Por Giuliana Mezza y Camila Álvarez Pereyra

Cuando hablamos de feminizar la política, la sociedad, de feminizar los espacios que habitamos, nos referimos a la necesidad de hacerlos más inclusivos, abiertos, más plurales y, en definitiva, más humanos. Pero analizar qué herramientas nos ofrece el feminismo para alcanzar este objetivo e identificar los desafíos que debe enfrentar la agenda de reivindicaciones que se asumen colectivamente no puede desligarse de una reflexión respecto de las condiciones materiales y simbólicas propias de nuestro tiempo. Entender críticamente los modos de subjetivación neoliberal, las sensibilidades, deseos, aspiraciones y vínculos que se moldean al calor de determinados principios y valores enraizados en el sentido común es el punto de partida para revisar nuestras posiciones.

Coordenadas de época

Comprendemos junto con Jorge Alemán que el neoliberalismo no puede definirse como una matriz ideológica o económica, sino que debe concebirse como una construcción positiva, que produce no solamente reglas jurídicas y normativas, sino que además da origen a un nuevo tipo de “racionalidad” dominante. Desde la perspectiva de Verónica Gago, esta racionalidad está atravesada simultáneamente por una serie de tecnologías, procedimientos y afectos que impulsan la iniciativa libre, la autoempresarialidad, la autogestión y la responsabilidad sobre sí.

Instrucciones de la tarea —
Por favor, copia el texto de origen desde "Cuando hablamos de" hasta "revisar nuestras posiciones." y renombra "feminismo" como "movimiento feminista". Los ítems son material aparte, sin relación con el texto de origen.

Datos extraídos —
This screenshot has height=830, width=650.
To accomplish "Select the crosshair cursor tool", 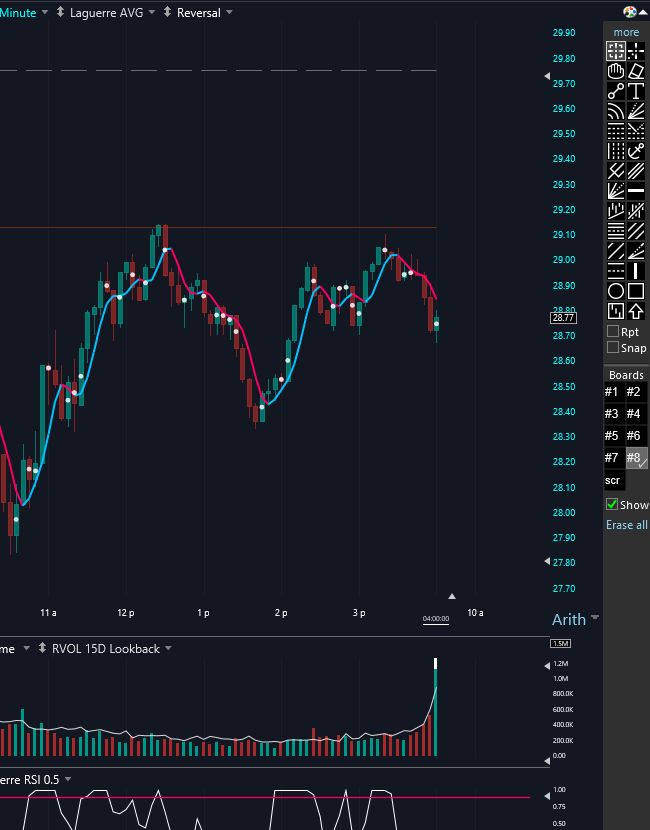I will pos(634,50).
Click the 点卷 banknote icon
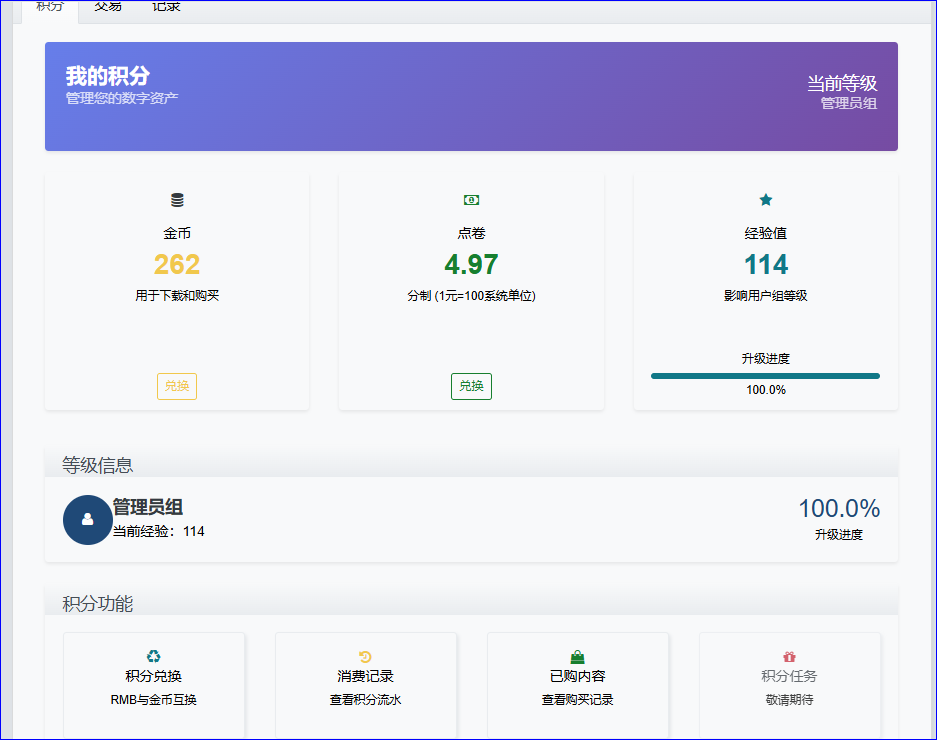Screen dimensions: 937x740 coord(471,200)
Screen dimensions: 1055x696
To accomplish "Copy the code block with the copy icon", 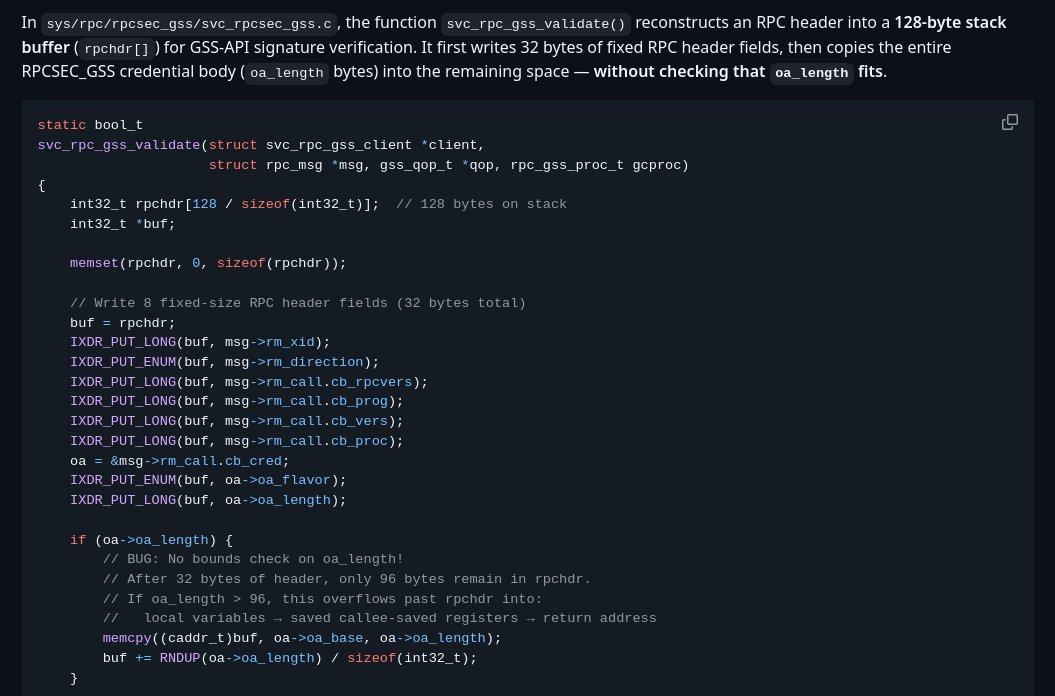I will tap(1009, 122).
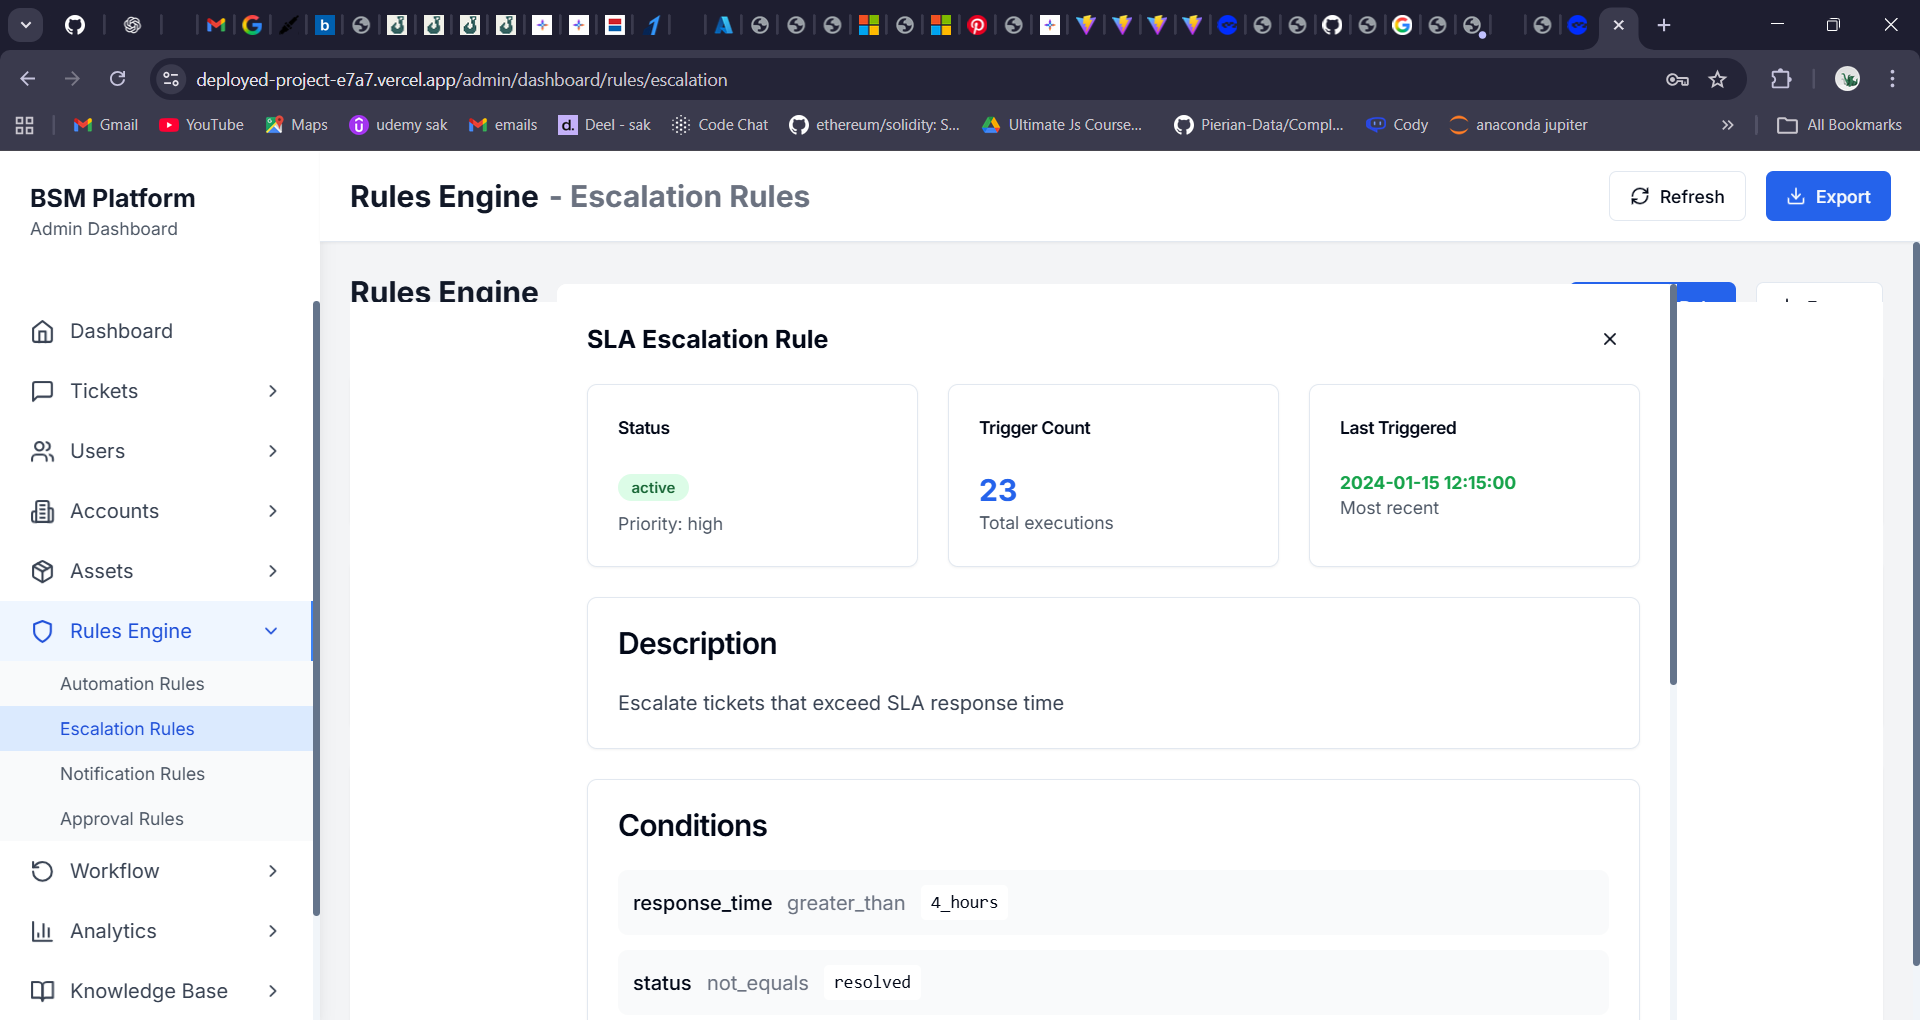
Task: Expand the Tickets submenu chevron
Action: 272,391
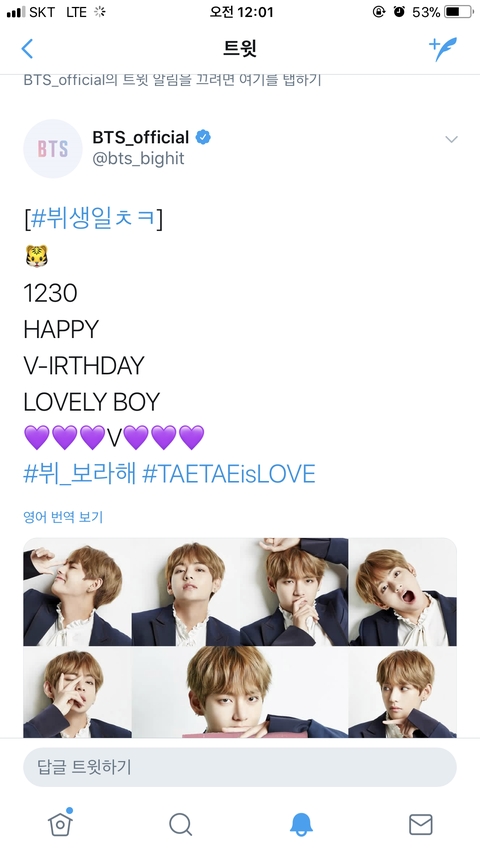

Resultado del ejercicio —
Cuando hablamos de feminizar la política, la sociedad, de feminizar los espacios que habitamos, nos referimos a la necesidad de hacerlos más inclusivos, abiertos, más plurales y, en definitiva, más humanos. Pero analizar qué herramientas nos ofrece el movimiento feminista para alcanzar este objetivo e identificar los desafíos que debe enfrentar la agenda de reivindicaciones que se asumen colectivamente no puede desligarse de una reflexión respecto de las condiciones materiales y simbólicas propias de nuestro tiempo. Entender críticamente los modos de subjetivación neoliberal, las sensibilidades, deseos, aspiraciones y vínculos que se moldean al calor de determinados principios y valores enraizados en el sentido común es el punto de partida para revisar nuestras posiciones.